OTTAWA — Canadian retail sales rose 0.9 per cent to $60.7 billion in April, Statistics Canada said Tuesday as gains at general merchandise stores helped lift the overall sales.
The agency also said its early estimate for retail sales in May suggested a gain of 1.6 per cent for the month, but cautioned the figure would be revised.
TD Bank economist Ksenia Bushmeneva said retail sales remained robust in April, with core sales increasing for the fourth consecutive month.
“Even higher prices did not deter consumers, with the volume of sales also rising on the month,” Bushmeneva wrote in a report.
“In the coming months, retail sales will be impacted by two major trends: rotation of consumer spending away from goods and toward services, and high inflation. We expect to see some continued moderation in retail sales volumes as spending on goods gives way to rebounding spending on services, such as concert tickets, vacations and dining out.”

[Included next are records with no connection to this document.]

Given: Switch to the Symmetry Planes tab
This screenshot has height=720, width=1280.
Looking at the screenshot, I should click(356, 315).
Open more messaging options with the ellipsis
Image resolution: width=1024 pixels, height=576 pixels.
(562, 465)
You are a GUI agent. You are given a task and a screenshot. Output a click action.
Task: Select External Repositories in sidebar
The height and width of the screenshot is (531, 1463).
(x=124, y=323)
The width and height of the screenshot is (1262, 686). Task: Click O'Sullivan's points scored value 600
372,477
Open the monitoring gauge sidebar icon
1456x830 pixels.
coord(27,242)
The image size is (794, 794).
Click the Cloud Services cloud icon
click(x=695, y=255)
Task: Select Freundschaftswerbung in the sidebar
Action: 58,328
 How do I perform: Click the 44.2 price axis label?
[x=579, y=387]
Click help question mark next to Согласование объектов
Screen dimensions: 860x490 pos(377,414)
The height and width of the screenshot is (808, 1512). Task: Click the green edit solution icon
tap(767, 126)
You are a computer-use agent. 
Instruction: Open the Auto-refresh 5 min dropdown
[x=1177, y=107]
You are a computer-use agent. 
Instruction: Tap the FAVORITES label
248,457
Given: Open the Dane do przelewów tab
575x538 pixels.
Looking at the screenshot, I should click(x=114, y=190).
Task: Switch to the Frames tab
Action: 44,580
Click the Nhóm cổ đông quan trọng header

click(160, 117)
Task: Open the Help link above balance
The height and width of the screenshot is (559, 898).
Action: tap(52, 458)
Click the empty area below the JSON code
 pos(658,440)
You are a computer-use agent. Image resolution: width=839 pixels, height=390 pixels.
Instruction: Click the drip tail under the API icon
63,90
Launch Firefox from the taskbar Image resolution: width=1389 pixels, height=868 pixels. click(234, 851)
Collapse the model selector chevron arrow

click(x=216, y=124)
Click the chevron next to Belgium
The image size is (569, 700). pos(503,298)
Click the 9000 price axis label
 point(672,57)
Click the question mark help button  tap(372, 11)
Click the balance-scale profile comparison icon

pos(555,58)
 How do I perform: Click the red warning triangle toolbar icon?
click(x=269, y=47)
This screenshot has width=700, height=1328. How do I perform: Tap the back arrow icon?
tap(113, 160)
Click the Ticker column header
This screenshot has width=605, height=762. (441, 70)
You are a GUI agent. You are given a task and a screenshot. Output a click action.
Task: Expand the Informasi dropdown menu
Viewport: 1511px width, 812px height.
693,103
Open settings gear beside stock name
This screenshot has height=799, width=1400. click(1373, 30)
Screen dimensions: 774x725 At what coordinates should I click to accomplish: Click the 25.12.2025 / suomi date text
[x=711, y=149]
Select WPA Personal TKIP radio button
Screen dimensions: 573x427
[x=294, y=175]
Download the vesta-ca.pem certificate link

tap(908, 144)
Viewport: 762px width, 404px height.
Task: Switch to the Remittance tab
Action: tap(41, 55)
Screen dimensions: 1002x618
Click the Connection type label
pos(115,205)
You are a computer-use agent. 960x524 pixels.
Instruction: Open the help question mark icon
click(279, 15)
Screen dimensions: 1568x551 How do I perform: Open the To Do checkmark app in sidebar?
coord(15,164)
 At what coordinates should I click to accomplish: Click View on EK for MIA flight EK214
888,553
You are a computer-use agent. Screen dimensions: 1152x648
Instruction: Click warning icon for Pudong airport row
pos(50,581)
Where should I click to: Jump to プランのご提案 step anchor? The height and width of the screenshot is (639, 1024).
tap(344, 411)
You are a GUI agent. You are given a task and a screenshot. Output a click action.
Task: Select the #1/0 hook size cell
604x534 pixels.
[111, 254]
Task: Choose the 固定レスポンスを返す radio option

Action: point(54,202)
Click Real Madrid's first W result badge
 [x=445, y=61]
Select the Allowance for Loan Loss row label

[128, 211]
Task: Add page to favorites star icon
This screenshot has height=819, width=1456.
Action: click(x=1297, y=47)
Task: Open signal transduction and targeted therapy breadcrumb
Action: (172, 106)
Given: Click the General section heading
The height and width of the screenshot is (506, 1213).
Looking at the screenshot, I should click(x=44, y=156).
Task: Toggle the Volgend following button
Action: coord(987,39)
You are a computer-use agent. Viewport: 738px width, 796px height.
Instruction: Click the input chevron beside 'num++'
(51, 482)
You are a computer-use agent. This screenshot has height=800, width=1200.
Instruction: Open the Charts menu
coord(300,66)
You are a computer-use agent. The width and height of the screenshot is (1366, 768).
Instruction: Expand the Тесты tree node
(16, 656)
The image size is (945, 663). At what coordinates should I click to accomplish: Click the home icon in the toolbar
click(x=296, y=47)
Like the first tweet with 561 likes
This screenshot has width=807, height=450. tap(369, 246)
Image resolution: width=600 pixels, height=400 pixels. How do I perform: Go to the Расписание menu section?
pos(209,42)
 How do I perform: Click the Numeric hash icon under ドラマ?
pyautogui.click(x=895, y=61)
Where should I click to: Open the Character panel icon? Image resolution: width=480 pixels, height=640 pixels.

The retail sales report came a day ahead of May inflation figures expected on Wednesday. The annual inflation rate hit 6.8 per cent in April, its highest level since January 1991 when it reached 6.9 per cent.
Statistics Canada said Tuesday retail sales in April were up in six of the 11 subsectors tracked by the agency, representing 43.3 per cent of retail trade.
Sales at general merchandise stores gained 4.2 per cent, while sales at miscellaneous store retailers, which includes pet stores, cannabis stores, office supplies and stationery stores and pool retailers, rose 11.3 per cent.
Meanwhile, sales at building material and garden equipment and supplies dealers fell 4.3 per cent.
April saw sales at gasoline stations gain 3.0 per cent, while sales fell 0.3 per cent at motor vehicle and parts dealers. Sales at new car dealers dropped 0.8 per cent, while used car dealers gained 1.7 per cent, the first increase in six months.
Core retail sales — which exclude gasoline stations and motor vehicle and parts dealers — rose 1.0 per cent.
In volume terms, overall retail sales gained 0.9 per cent in April.